The demonization of capitalism too came to be associated with religious affiliation, and as a result the religions of Protestantism and Catholicism became to be seen as in incompatible conflict with on-another, fueling conflicts such as the Fenian rebellion.

A major influence to this rebellion was a fundamental rejection of the implications which followed the concept of the ‘protestant work ethic,’ a term coined in 1905 by Max Weber to describe the widely held and religiously affiliated belief that hard work, discipline, and thrift through religion are the keys to success, happiness, and salvation, and that good things come to those who work for them, and by implication that bad things befell those who did not share these characteristics.

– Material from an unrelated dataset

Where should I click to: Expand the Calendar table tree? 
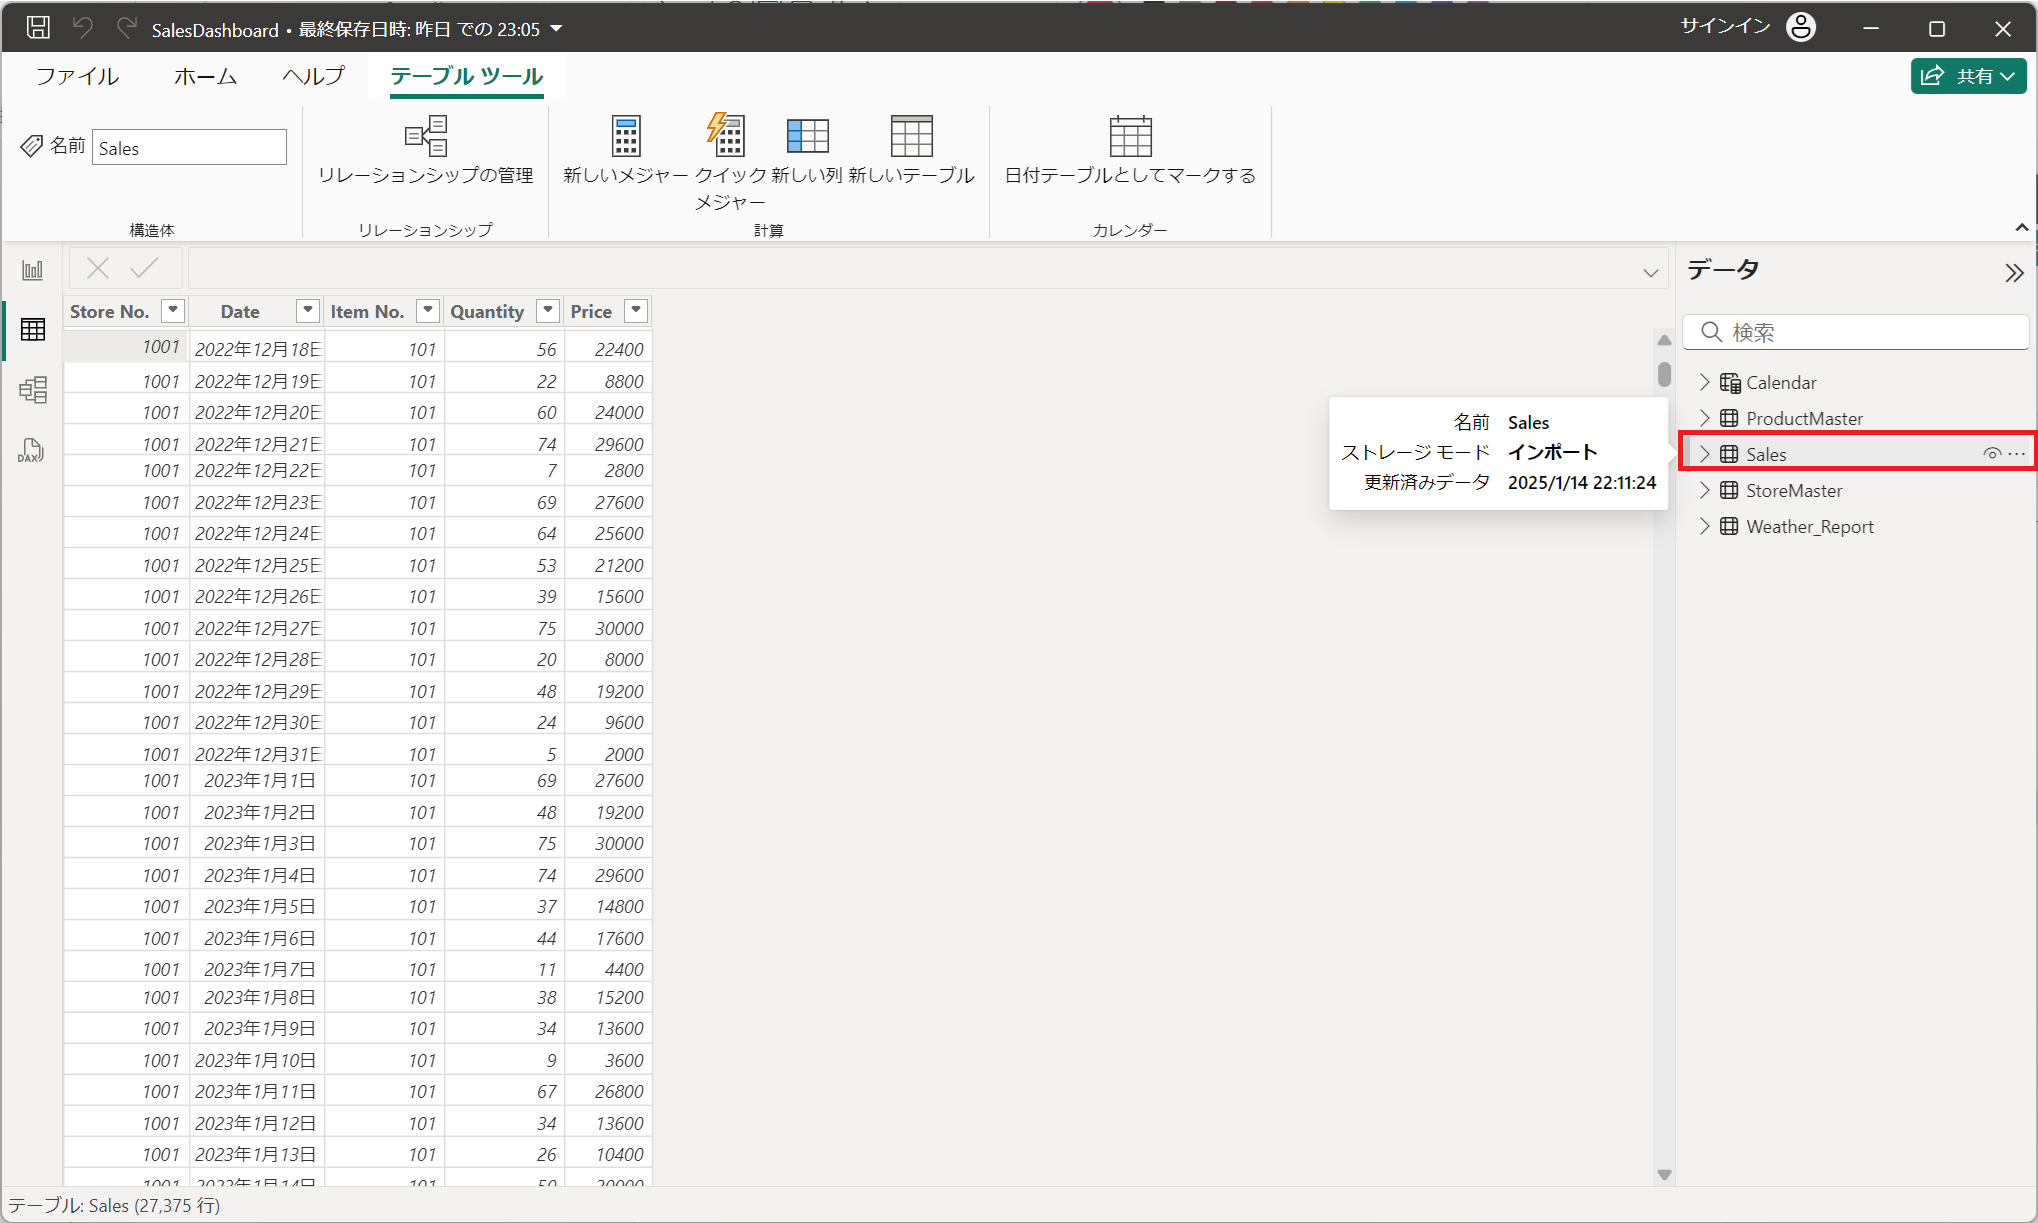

This concept was also majorly influential in helping form what is known as the ‘just world hypothesis.’ While not formerly named until the early 1960s by Melvin Lerner, the just world hypothesis proposes that the universe is just, motivated to doll out reward and punishment as deserved. This belief, while not formerly named and discussed in such terms until well after, was a fundamental moral motivator during this time, and was highly influential in shaping common perceptions, influencing greatly the demonization of the new capitalist-based economy, as well as the shift from an agrarian, subsistence-based farm culture, to a capitalist-based economy which relied on the production of factory work.

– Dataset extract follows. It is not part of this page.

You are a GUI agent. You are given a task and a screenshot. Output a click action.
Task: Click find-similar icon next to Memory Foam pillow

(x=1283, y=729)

So, while the Fenians may have been fighting for their religious freedom and autonomy in Ireland, they were also in many ways responding to the adverse conditions in Ireland during this time, rather than the relatively much better conditions seen in Canada during this period.

Thus, when May talks about the ‘great friend’ of her mother’s family, the Irish politician D’Arcy McGee, who was murdered by the Fenians for his disapproval of their actions, it is not a great surprise that a successful Canadian politician would admonish the actions of the Fenians, having little reason to see any affirmation of their complaints in Canada.


Henry, A.M., This is NOT a Fairy Tale, Owen Sound, 1983, parts 1 & 2.

Lerner, M. J., & Miller, D. T. (1978). Just world research and the attribution process: Looking back and ahead. Psychological Bulletin, 85(5), 1030–1051.

Radforth, Ian. “Collective Rights, Liberal Discourse, and Public Order: The Clash over Catholic Processions in Mid-Victorian Toronto.” Canadian Historical Review 95, no. 4 (December 2014): 511-544.